Selain penjaminan yang murni bersifat komersial yang diselenggarakan oleh perusahaan penjaminan komersiil, kita mengenal juga penjaminan yang diselenggarakan oleh pemerintah dengan menunjuk perusahaan penjaminan komersiil untuk menyelenggarakannya karena pada saat ini pemerintah tidak memiliki perusahaan penjaminan yang khusus menyelenggarakan usaha penjaminan yang diwajibkan pemerintah. Saat ini program penjaminan Kredit Usaha Rakyat adalah program penjaminan yang cukup dikenal luas di kalangan perbankan dan pengusaha UMKM. Berdasarkan Peraturan Menteri Keungan Nomor 135 Tahun 2008 telah ditetapkan Fasilitas Penjaminan Kredit Usaha Rakyat (KUR). KUR sendiri adalah kredit/ pembiayaan kepada UMKM-K dalam bentuk pemberian modal kerja dan investasi yang didukung fasilitas penjaminan untuk usaha produktif.
Program KUR adalah ditujukan untuk meningkatkan akses pembiayaan UMKM-K pada sumber pembiayaan yang didukung fasilitas penjaminan dalam rangka mendorong pertumbuhan ekonomi nasional. Pemerintah berkewajiban untuk melakukan pembayaran Imbal Jasa Penjaminan yang dilakukan sebanyak dua kali dalam setahun.

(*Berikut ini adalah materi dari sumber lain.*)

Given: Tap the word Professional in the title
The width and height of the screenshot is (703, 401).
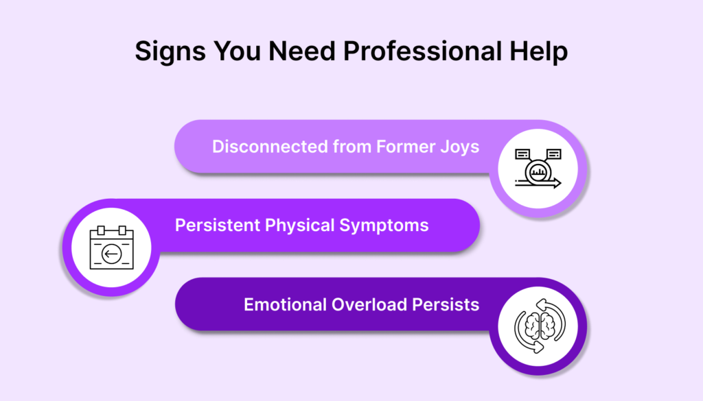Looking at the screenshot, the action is pos(422,51).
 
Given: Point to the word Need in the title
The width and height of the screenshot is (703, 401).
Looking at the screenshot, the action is pos(302,51).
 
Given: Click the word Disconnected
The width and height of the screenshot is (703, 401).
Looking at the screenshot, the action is pos(270,147).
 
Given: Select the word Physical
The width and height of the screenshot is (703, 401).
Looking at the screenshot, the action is pos(299,226).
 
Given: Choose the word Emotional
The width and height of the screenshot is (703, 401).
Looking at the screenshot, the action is pos(285,305).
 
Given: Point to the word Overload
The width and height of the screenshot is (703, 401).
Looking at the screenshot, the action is pos(369,305).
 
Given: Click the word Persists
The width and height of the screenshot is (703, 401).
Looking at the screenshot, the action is pos(446,305).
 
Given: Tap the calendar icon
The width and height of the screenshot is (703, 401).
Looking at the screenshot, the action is pos(112,247).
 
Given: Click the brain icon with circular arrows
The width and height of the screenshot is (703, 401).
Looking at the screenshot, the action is pos(540,326).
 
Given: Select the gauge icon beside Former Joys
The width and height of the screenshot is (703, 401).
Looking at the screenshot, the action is pos(538,169).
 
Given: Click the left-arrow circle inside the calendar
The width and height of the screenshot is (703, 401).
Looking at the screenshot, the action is pos(112,254).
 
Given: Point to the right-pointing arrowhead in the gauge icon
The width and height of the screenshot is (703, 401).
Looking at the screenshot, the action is pos(557,182).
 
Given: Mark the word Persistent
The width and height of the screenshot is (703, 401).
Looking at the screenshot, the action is pos(217,226).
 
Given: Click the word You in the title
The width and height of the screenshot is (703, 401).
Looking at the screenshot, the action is pos(237,51).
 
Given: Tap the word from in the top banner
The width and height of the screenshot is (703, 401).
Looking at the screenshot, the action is pos(352,147).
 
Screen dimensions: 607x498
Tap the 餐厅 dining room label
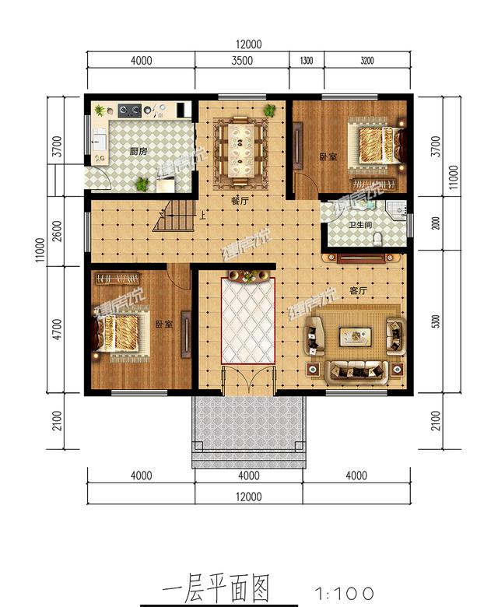tap(239, 200)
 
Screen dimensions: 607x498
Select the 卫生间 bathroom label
tap(359, 226)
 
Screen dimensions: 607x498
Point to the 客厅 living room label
tap(358, 291)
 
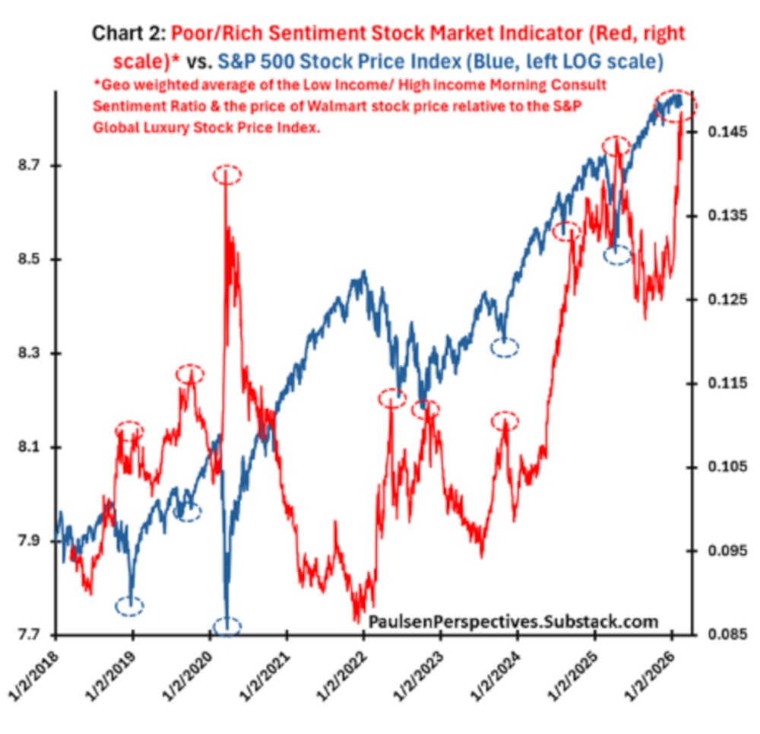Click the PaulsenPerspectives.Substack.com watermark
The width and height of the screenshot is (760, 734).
(x=513, y=622)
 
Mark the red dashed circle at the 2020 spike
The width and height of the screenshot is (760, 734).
(x=226, y=175)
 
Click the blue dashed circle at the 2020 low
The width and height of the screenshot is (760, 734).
(x=227, y=628)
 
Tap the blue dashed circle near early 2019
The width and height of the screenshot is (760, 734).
(x=130, y=606)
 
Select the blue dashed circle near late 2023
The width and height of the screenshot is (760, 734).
(x=505, y=348)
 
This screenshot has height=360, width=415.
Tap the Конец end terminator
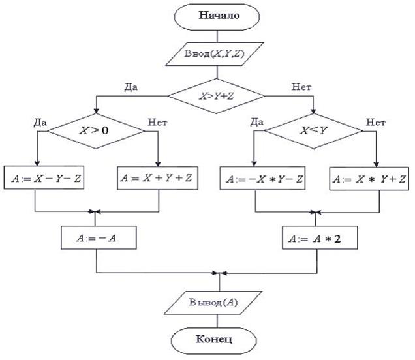[x=219, y=340]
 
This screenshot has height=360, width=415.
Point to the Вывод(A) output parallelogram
[x=219, y=303]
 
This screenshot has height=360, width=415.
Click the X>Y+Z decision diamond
[x=217, y=95]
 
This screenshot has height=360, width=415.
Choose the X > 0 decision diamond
[x=97, y=130]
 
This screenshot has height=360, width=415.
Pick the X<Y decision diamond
[x=313, y=131]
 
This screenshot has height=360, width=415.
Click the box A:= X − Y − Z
[x=44, y=176]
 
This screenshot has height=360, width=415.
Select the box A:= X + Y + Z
[x=159, y=177]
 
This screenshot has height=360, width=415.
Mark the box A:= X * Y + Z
[x=369, y=177]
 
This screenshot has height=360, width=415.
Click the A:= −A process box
[x=97, y=238]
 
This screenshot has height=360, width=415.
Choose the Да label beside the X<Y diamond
[x=256, y=121]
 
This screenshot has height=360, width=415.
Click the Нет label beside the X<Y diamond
[x=375, y=121]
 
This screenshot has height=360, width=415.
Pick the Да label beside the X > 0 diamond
[x=38, y=121]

Namun pada dasarnya istilah penjaminan sebenarnya tidak perlu identik dengan penjaminan kredit. Penjaminan sebagai suatu industri dapat melakukan penjaminan selama terpenuhi karakteristik yang dipersyaratkan untuk kontrak penjaminan. Sampai saat ini kita mungkin sudah terbiasa mendengar istilah Lembaga Penjaminan Simpanan (LPS), penjaminan ekspor seperti yang dilakukan oleh Lembaga Pembiayaan Ekspor Indonesia (LPEI), dan terakhir yang akan lahir juga adalah Penjaminan Infrastruktur Indonesia (PII). Ada minimal dua karakteristik yang harus dipenuhi dalam penjaminan di atas. Yang pertama adanya tiga pihak yaitu penjamin, penerima jaminan, dan terjamin. Disamping itu juga yang tidak kalah pentingnya adalah bahwa kontrak penjaminan sifatnya asesoir terhadap kontrak pokok antara si penerima jaminan dan si terjamin.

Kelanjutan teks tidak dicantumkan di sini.